Pour sa part, la recourante admet uniquement que la transmission de recours au TriPAC était soumise à la LPA-VD, mais estime que les démarches ultérieures tombaient dans le champ d’application de la LPrD. A ce titre, le SPEV n’aurait même pas eu le droit d’ouvrir les courriers. Au demeurant, elle considère que le SPEV n’aurait pas appliqué correctement l’art. 7 LPA-VD.
b) Selon l’Exposé des motifs et projet de loi du Conseil d’Etat (EMPL mars 2007 n° 441 p. 27 s.), l’exception de l’art. 3 al. 3 let. b LPrD "vise à éviter le concours objectif de normes en ce sens que le projet de loi ne doit pas intervenir dans le déroulement de procédures judiciaires. En effet, des règles spécifiques s’appliquent déjà à ces procédures, notamment en vue de protéger la personnalité des personnes impliquées, comme le droit d'être entendu, le droit d'accéder à son dossier, le droit de participer à l'administration des preuves, les règles applicables à la déposition en justice. La loi ne s'applique dès lors qu'avant et après les procédures en question; cela veut notamment dire qu'une recherche de police judiciaire effectuée en-dehors d'une procédure pénale sera soumise à la loi". Ainsi, même en l’absence d’application de la LPrD, les droits liés à la protection de la sphère privée et des données personnelles doivent être sauvegardés (art. 13 Cst. et 15 Cst.-VD), mais selon les contours définis par les autres législations.
Cette exception correspond à ce qui est prévu par l’art. 2 al. 2 let. c de la loi fédérale sur la protection des données du 19 juin 1992 (LPD; RS 235.1), qui dispose que la loi ne s’applique pas sur le plan fédéral "aux procédures pendantes civiles, pénales, d’entraide judiciaire internationale ainsi que de droit public et de droit administratif, à l’exception des procédures administratives de première instance".

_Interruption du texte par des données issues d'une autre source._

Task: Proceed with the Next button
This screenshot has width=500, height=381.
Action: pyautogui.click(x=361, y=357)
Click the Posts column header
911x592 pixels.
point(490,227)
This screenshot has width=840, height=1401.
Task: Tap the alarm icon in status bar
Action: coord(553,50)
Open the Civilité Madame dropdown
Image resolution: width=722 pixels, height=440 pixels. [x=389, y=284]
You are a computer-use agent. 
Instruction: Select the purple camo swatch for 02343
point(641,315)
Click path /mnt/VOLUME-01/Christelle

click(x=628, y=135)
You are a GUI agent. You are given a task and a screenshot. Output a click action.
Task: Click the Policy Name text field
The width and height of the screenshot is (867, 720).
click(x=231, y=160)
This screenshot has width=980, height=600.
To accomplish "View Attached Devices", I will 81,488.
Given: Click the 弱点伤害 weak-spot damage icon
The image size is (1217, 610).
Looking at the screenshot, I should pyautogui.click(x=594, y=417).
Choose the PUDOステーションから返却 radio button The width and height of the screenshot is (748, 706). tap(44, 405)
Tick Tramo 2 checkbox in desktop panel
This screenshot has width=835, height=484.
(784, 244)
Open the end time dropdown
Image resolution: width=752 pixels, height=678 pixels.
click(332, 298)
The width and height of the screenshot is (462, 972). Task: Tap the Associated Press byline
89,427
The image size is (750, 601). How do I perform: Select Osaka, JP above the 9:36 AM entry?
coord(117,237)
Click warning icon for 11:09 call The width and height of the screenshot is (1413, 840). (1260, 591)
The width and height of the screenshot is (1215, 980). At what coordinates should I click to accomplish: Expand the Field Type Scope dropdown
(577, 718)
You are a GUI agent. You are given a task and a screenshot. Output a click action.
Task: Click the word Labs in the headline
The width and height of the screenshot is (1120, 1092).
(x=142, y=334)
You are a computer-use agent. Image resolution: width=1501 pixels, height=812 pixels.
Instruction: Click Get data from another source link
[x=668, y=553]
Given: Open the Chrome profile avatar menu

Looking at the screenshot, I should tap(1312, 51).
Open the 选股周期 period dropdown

Le moment auquel une procédure est ouverte et celui auquel celle-ci se termine marquent le début et la fin de l’application de la LPA-VD en lieu et place de la LPrD. Si le moment auquel est ouverte une procédure administrative devant mener à une décision peut parfois être difficile à déterminer, il est incontestable qu’au moment où est déposé un recours, la procédure est ouverte. La litispendance fait naître un rapport de droit procédural entre l’autorité compétente et les parties, qui les contraint à respecter les principes de la procédure administrative (cf. Bovay, op. cit., p. 172 s.).
c) aa) En l’espèce, au vu des considérations qui précèdent, l’autorité intimée a estimé à juste titre que la réception et la transmission des recours en cause étaient soumises à la LPA-VD, en tant que cette loi régit la procédure devant les autorités administratives et les autorités de justice administrative du canton et des communes (art. 1 et 4 LPA-VD). Le SPEV, bien qu’indirectement concerné par les recours, n’en demeurait pas moins à cet égard une autorité administrative (art. 4 LPA-VD) et se devait d’appliquer les règles de la LPA-VD. Il était donc tenu de respecter l’art. 7 LPA-VD, selon lequel l'autorité qui s'estime incompétente transmet la cause sans délai à l'autorité qu'elle juge compétente (al. 1). L’art. 7 al. 3 LPA-VD précise que les parties sont informées de la transmission ou de l'ouverture d'une procédure d'échange de vues. Il ressort ainsi de la formulation de cette disposition que l’avis aux parties constitue l’une des étapes de la procédure de transmission, contrairement à ce que soutient la recourante. L’établissement de listes des recours transmis peut également constituer l’une des étapes de cette procédure, si de telles listes s’avèrent nécessaires à l’autorité incompétente pour documenter sa gestion de la procédure, par exemple en présence d’un grand nombre de recours.
Etant admis que l’avis aux parties et l’établissement de listes de recours pendants relèvent de la procédure de transmission au sens de l’art. 7 LPA-VD, ils se situent hors du champ d’application de la LPrD et, a priori, hors du champ de compétence du préposé, respectivement du tribunal lorsque celui-ci examine une décision du préposé. Le fait que l’art. 7 LPA-VD ait été appliqué correctement ou non (notamment en ce qui concerne le respect de son al. 3) n’entraîne ainsi aucune conséquence juridique dans le cadre du présent recours. Pour cette raison, le tribunal de céans ne se prononcera pas sur la manière dont le préposé a qualifié les faits en cause au sens de la LPA-VD, ce silence ne devant cependant pas être assimilé pour autant à une confirmation de l’interprétation de l’instance précédente.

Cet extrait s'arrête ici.